Capecitabine (Xeloda) for residual cancer cell in tumour?

  • 47 replies
  • 26 subscribers
  • 8840 views

Hi all, 

I've recently finished chemo/rads for TNBC and am worried that my oncologist is not offering me Cape (oral chemo) as I had residual cancer cells in my tumour (no spread to the lymph nodes).

I've heard that more  and more ladies with TNBC who didn't achieve a complete pathological response to chemo are now being offered Cape as additional treatment.

Please could you let me know if you have had Cape for the above reason so that I can try and persuade my Oncologist to let me have it!

Many thanks, 

Sarah 

  • Hello Flossie73,

    I'm not being offered Cape but I am being asked to do Carboplatin intravenously for three cycles - 9 weeks and then radiotherapy. I'm struggling to decide whether to do the chemo.

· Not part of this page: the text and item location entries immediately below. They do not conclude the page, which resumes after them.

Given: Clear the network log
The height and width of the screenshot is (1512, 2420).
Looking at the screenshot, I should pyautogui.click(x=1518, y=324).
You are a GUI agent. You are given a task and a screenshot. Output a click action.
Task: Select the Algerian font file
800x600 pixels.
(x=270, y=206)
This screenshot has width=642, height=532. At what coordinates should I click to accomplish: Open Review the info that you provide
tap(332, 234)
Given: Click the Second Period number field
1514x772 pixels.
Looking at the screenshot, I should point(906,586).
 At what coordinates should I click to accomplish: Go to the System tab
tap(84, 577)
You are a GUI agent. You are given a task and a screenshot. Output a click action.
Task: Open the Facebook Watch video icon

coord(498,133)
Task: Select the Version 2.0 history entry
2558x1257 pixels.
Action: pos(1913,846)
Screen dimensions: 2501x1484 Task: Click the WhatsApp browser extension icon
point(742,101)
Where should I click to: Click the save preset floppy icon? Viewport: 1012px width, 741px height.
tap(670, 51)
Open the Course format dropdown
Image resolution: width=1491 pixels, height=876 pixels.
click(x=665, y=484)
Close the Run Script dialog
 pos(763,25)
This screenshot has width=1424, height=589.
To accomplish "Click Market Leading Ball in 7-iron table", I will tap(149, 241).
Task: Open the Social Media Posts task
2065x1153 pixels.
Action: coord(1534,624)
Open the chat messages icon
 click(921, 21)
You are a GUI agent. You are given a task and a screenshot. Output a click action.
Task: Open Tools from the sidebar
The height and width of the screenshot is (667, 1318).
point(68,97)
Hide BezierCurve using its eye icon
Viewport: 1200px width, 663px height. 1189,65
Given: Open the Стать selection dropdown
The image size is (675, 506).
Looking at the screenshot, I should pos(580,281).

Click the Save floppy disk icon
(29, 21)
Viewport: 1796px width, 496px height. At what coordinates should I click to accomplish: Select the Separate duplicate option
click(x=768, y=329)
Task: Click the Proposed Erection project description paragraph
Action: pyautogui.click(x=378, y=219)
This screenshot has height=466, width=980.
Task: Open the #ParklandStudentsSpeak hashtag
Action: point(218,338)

    Sorry not much help for you. Try putting it on the breast cancer group.

    XX

    Floss b
  • Hi Floss B, many thanks for your reply.  I have posted in the main breast cancer group :) Good luck with your treatment - I had carboplatin with paclitaxol and found it ok.  xx

  • Hi Sarah, I’ve done 3 EC and 3 Doxetacel followed by mastectomy. From a tumour over 7cm, there was a residual cancer of 2.5 but good clear margins. 11 nodes were removed with 10 showing signs of cancer having been cleared by chemo and the 11th was clear.  My oncologist was very non commital about Cape, saying I was being offered it because a) TN b) large tumour c) residual cancer. He said it improved your chances by a very low 2%, but pointed out that was 2 people in 100. He also said radiotherapy only offers a very low % but everyone is offered it. I went for it and have just finished 2 cycles, with no side effects. However today I was told my neutrophils are too low (they've moved the goalposts) so it's another blood test next week to see if I can resume. I actually feel fine, bit tired, but retired so no real stress in my life. Hoping this is helpful and not too late. 
    SMS19

  • Hi SMS19, thanks very much for replying!  I did manage to convince my oncologist to put me onto Cape and like you have just finished Cycle 2.  So far I've got some mild burning in my feet (no skin peeling) and a little nausea which is being well controlled with anti sickness meds.  I was also told about the very low 2 percent risk reduction but from a psychological view point just wanted to feel that I'd thrown everything at TNBC.  I'm a member of an American based support group for Cape (called Xeloda in USA) and many women on there are given Cape for residual TNBC and told it is a worthwhile treatment.  I hope that your blood test results next week allow you to resume the treatment and best of luck moving forwards. Thanks again! x

    • Hi Flossie, thanks for replying. It feels really good to have made contact with someone doing the same thing. I'm interested to hear you already have redness on your feet. After the previous chemo I had really bad skin peeling on hands and feet and my nails lifted off the nail beds, most of them are still breaking off. So,I asked for the Pliazon  plus that I’d been eventually given last time and have got through 3 tubes already. However, when I have my phone check the nurse just adds another couple of tubes which I am using religiously and, so far, no sign of problems. I do find it sad that I haven't been able to meet people going through, or having gone through, the same. I didn't join any groups as it was face to face talking with people I had met that I wanted but I have now tried contacting our local Macmillan Horizon centre to try and pick up some online exercise groups. What is the American group you mention? Is it something you think I could join or would be helpful? I trawled everything when trying to decide if Cape was the right thing for me and didn't come across them. I did read all the research papers and results that someone on the main Macmillan site mentioned, which I found helpful. Good luck with cycle 3 and enjoy the bit of sun that's appeared. 
      Sue
  • Hi Ladies, hope you don’t mind me jumping on this thread.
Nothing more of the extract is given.